Dr. M.J. Bazos, Patient Handout


About Your Diagnosis
Toxic shock syndrome is a severe form of blood poisoning caused by toxins released by staphylococcal bacteria. It can affect both sexes, resulting from wounds or infections of the skin, lungs, throat, or bones. However, the most well-known type is associated with females using tampons during their menstrual periods.

Living With Your Diagnosis
Signs and symptoms include sudden shaking and a high fever (temperature greater than 104°F); intense muscle pain; vomiting and diarrhea; thirst; rapid pulse; a deep red rash; severe weakness; headache; sore throat; or confusion.

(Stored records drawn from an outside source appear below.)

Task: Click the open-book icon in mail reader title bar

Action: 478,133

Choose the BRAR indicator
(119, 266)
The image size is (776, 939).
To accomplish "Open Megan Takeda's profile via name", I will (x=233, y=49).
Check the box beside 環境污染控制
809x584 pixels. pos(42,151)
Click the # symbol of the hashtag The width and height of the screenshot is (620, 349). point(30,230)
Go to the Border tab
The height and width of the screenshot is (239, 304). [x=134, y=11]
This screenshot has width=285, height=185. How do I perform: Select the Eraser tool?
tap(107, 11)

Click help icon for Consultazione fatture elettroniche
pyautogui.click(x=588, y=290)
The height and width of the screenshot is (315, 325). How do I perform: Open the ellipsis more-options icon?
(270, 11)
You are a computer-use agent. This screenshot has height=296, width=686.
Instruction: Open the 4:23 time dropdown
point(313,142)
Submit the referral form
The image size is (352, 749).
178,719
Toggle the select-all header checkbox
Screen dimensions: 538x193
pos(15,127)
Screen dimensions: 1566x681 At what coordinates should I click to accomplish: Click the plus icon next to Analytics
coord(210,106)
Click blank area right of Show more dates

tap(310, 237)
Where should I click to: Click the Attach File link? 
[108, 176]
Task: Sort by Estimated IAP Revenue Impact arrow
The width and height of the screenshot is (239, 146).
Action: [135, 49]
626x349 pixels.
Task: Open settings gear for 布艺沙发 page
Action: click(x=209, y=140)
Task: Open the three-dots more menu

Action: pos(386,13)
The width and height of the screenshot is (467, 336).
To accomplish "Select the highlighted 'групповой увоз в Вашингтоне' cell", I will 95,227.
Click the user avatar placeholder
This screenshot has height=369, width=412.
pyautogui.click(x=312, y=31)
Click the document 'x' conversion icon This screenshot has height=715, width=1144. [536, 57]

Early diagnosis and hospital treatment is essential for a full recovery. Complications of the disease often include peeling of the skin of the hands and feet, loss of hair and nails, kidney failure, congestive heart failure, and respiratory distress. Hospital treatment will include administration of intravenous fluids as well as antibiotics; management of the respiratory problems with oxygen and mechanical ventilation if needed; and dialysis if there is kidney failure. Once the symptoms are under control and the initial dangers are over, home care can begin. Antibiotics may still be needed. Rest is important. Activities should be increased gradually. Fluid intake should be increased, and a well-balanced diet followed to regain strength. The antibiotics may have side effects such as stomach upset and diarrhea.

The DOs
• Seek treatment immediately if you have symptoms of toxic shock.
• Change tampons frequently.
• Seek medical treatment for any wounds that appear infected.
• Rest and increase activity gradually.
• Continue antibiotics until finished.
• Increase fluid intake and eat a well-balanced diet.
• Wash hands thoroughly before inserting tampons, because staph bacteria are found on the skin, especially on the hands.
The DON’Ts
• Don’t skip doses or stop antibiotics unless ordered by your doctor.
• Don’t ignore a wound if it looks red, swollen, or has pus.
• Don’t use superabsorbant tampons, especially overnight; alternate them with sanitary napkins.
• Don’t use tampons if you have a skin infection, especially near the genital area.

When to Call Your Doctor
• If you have any symptoms of toxic shock syndrome.It progresses rapidly and may be fatal if not treated.